State lawmakers introduced a proposal that would ban county superior court clerks and probate judges from pocketing passport application fees as personal income.
State Sen. Kay Kirkpatrick, R-marietta, introduced a bill to end the controversial practice, three months after The Atlanta Journal-constitution reported that Cobb County Superior Court Clerk Connie Taylor pocketed more than $425,000 in passport fees in 2021 and 2022.
If approved, the bill would require that the fees be split between the county’s general fund and the clerk’s office, to offset expenses. Counties would have the option to adjust the split through an agreement.
The bill has to be approved by both chambers before becoming law. So far, it appears to have broad support.
Clerks are elected constitutional officers who oversee record-keeping for the superior court, including real estate records. Superior court clerks who process passport applications are allowed under federal law to take the $35 fee as personal income, along with their salaries, if state law also allows it. Georgia law currently does.
Some opt to share the funds with the county government while others don’t. The AJC reported last year that Taylor kept all of the passport fees for herself, on top of her $170,000 annual salary. The fees Taylor kept included expedited shipping fees.
Taylor’s office is now under investigation by the Georgia Bureau of Investigation after a clerk’s office employee-turned-whistleblower said Taylor ordered her to delete records related to the fees instead of handing them over to the AJC, which requested them under the Georgia Open Records Act.
Kirkpatrick, who lives in Cobb County, said the recent news coverage brought the issue to light. But the issue is not limited to Cobb. She cited Gwinnett, Dekalb and Fulton counties, where the court clerks also have made thousands in additional compensation.
“If counties need to supplement the clerks’ income, there are other ways to do it,” Kirkpatrick told the committee. “Just because something is legal doesn’t make it right.”
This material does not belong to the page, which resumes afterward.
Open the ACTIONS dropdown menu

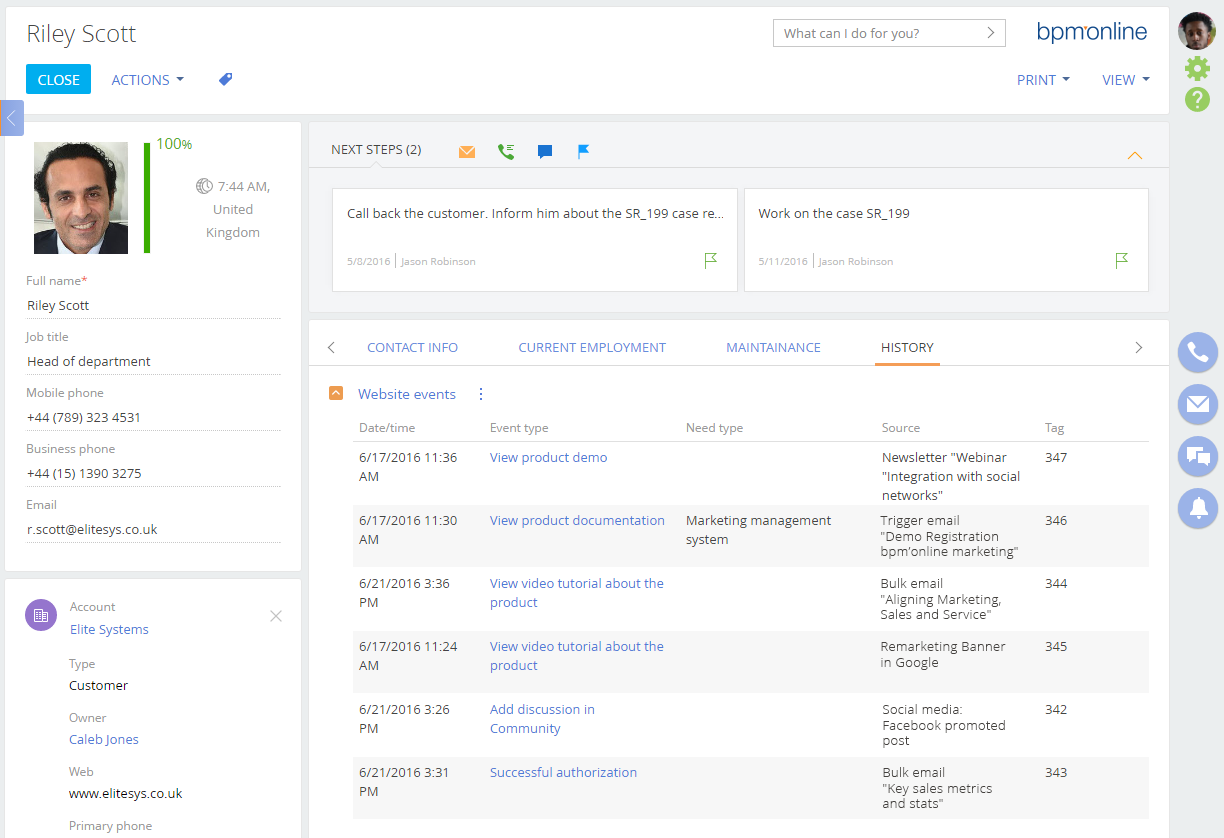(147, 80)
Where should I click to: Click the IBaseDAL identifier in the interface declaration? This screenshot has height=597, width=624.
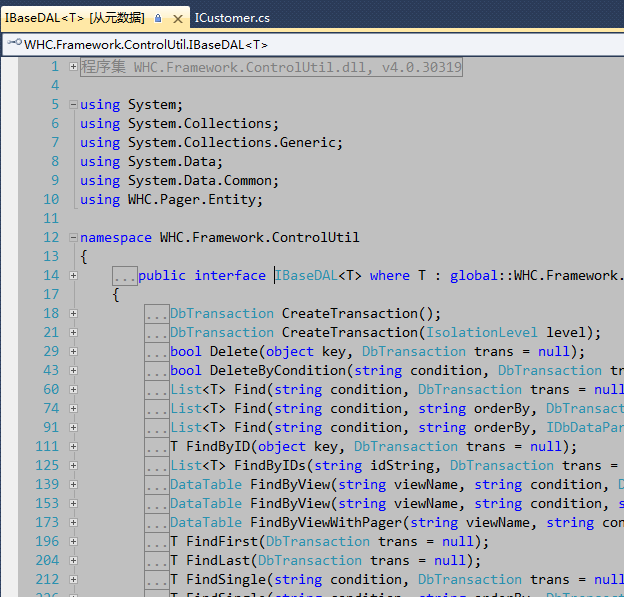306,275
Todd Edwards is the deputy director of governmental affairs for the Association of County Commissioners of Georgia’s legislative advocacy team. He partnered with Kirkpatrick to draft the bill, which also calls for more transparency through disclosure reports.
He said the bill is not intended to stop clerks from performing the service altogether, but that the personal compensation component should be addressed.
“This is a public service. It’s valuable to the public. We just would hope that y’all would address it somehow on how this money is being kept as compensation,” Edwards said.